*** Opening Input material ***

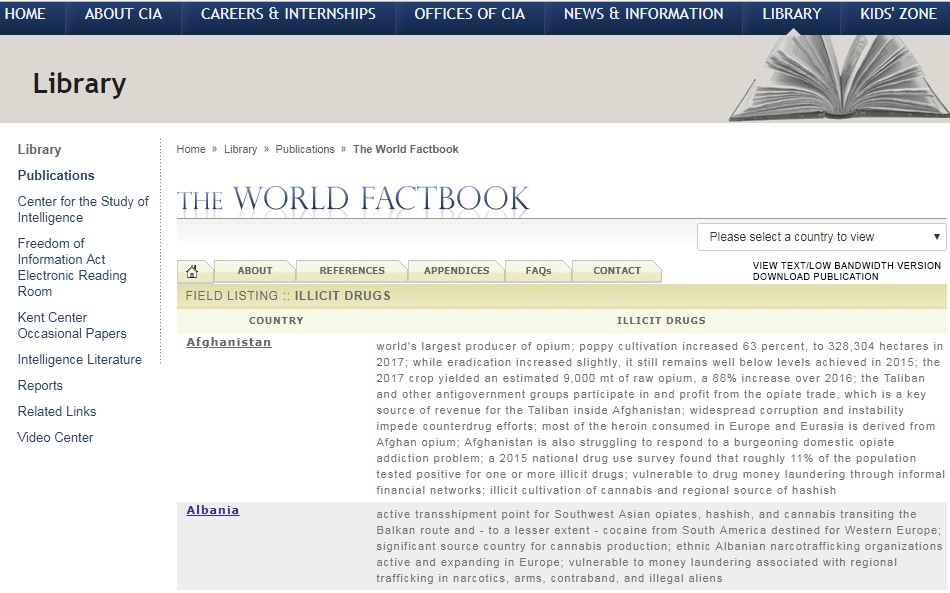Select News & Information in top navigation

[x=643, y=14]
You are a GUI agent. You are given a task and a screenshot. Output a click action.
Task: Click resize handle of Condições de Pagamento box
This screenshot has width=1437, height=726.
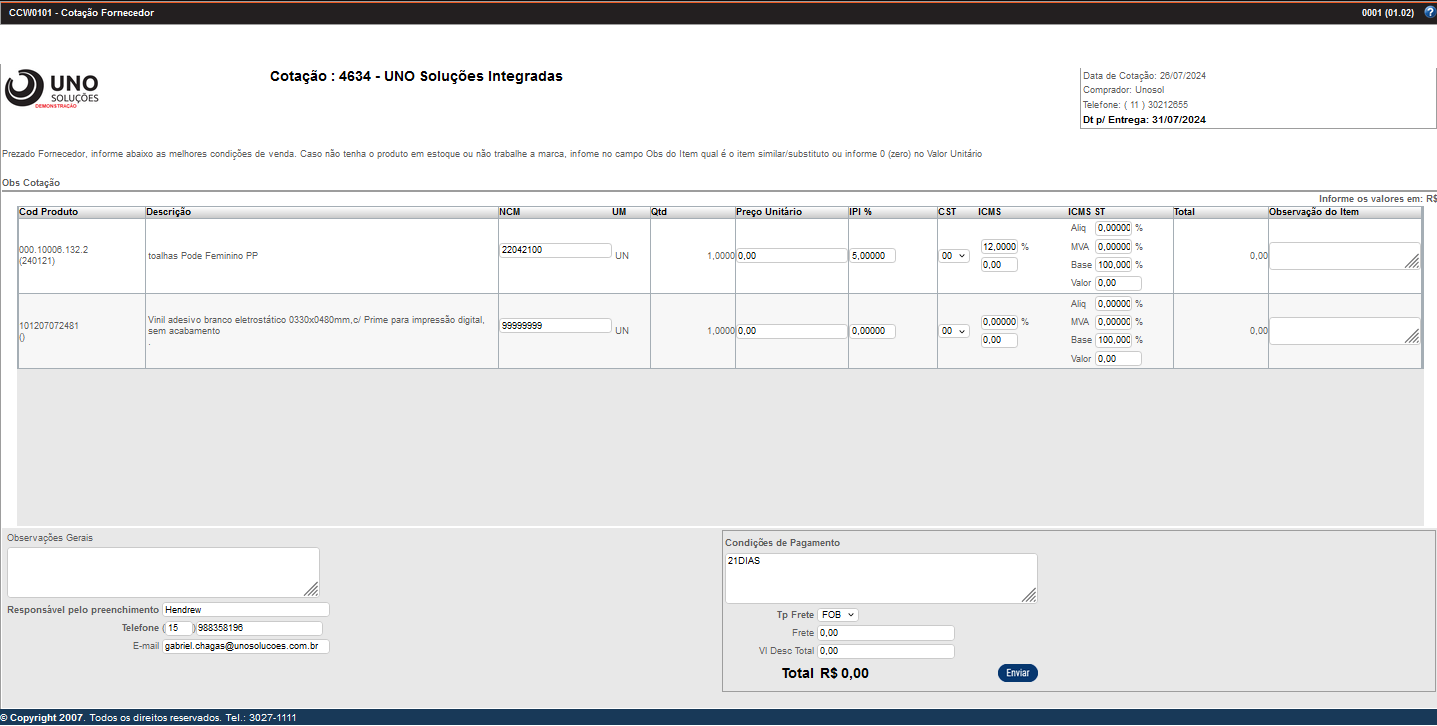1029,595
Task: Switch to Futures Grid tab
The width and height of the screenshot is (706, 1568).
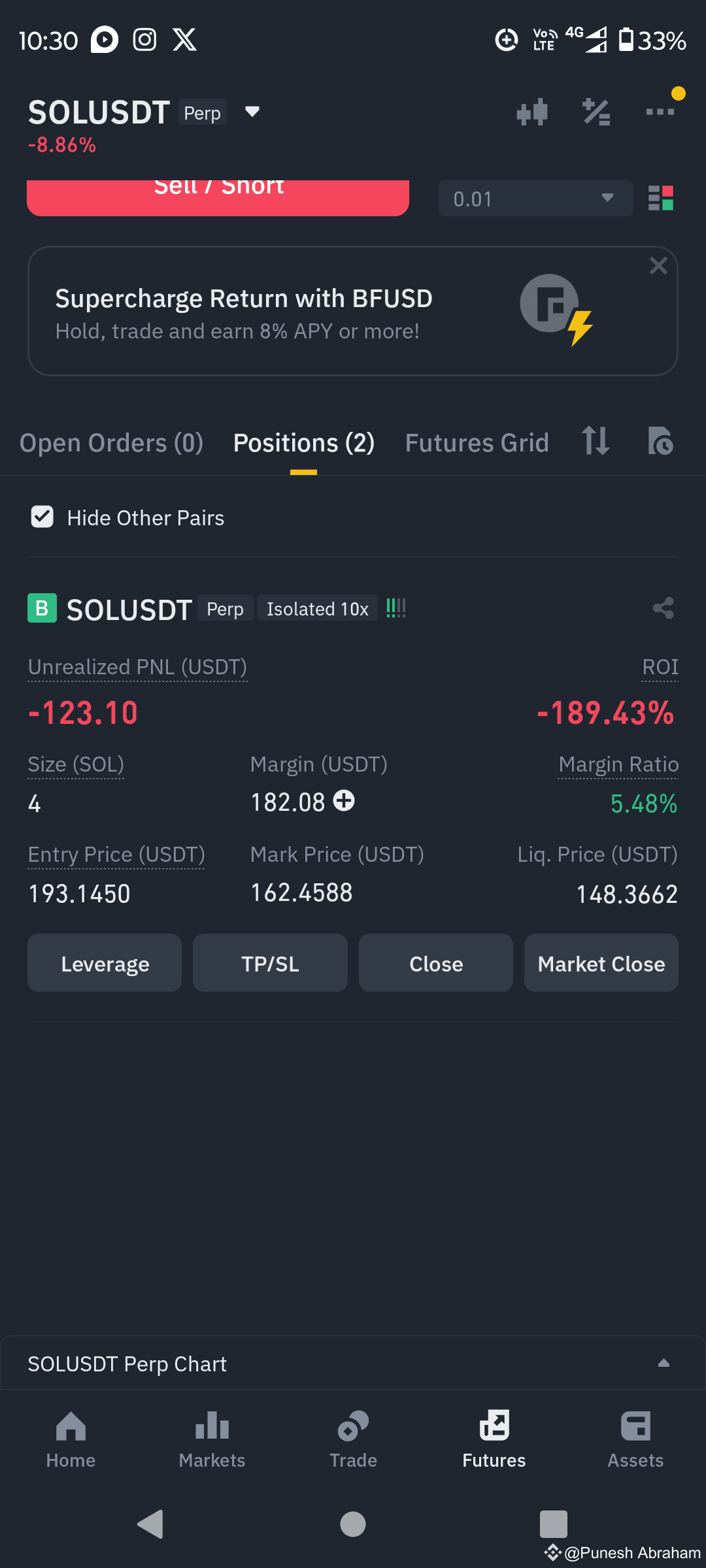Action: pyautogui.click(x=477, y=443)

*** Closing Input material ***

* **Problem details**
Skip every picture and retype only the lines from the line with "The width and" through the last line of the listing, both ends included, exactly as they appear.

* **Exercise response**
The width and height of the screenshot is (706, 1568).
Action: pyautogui.click(x=477, y=443)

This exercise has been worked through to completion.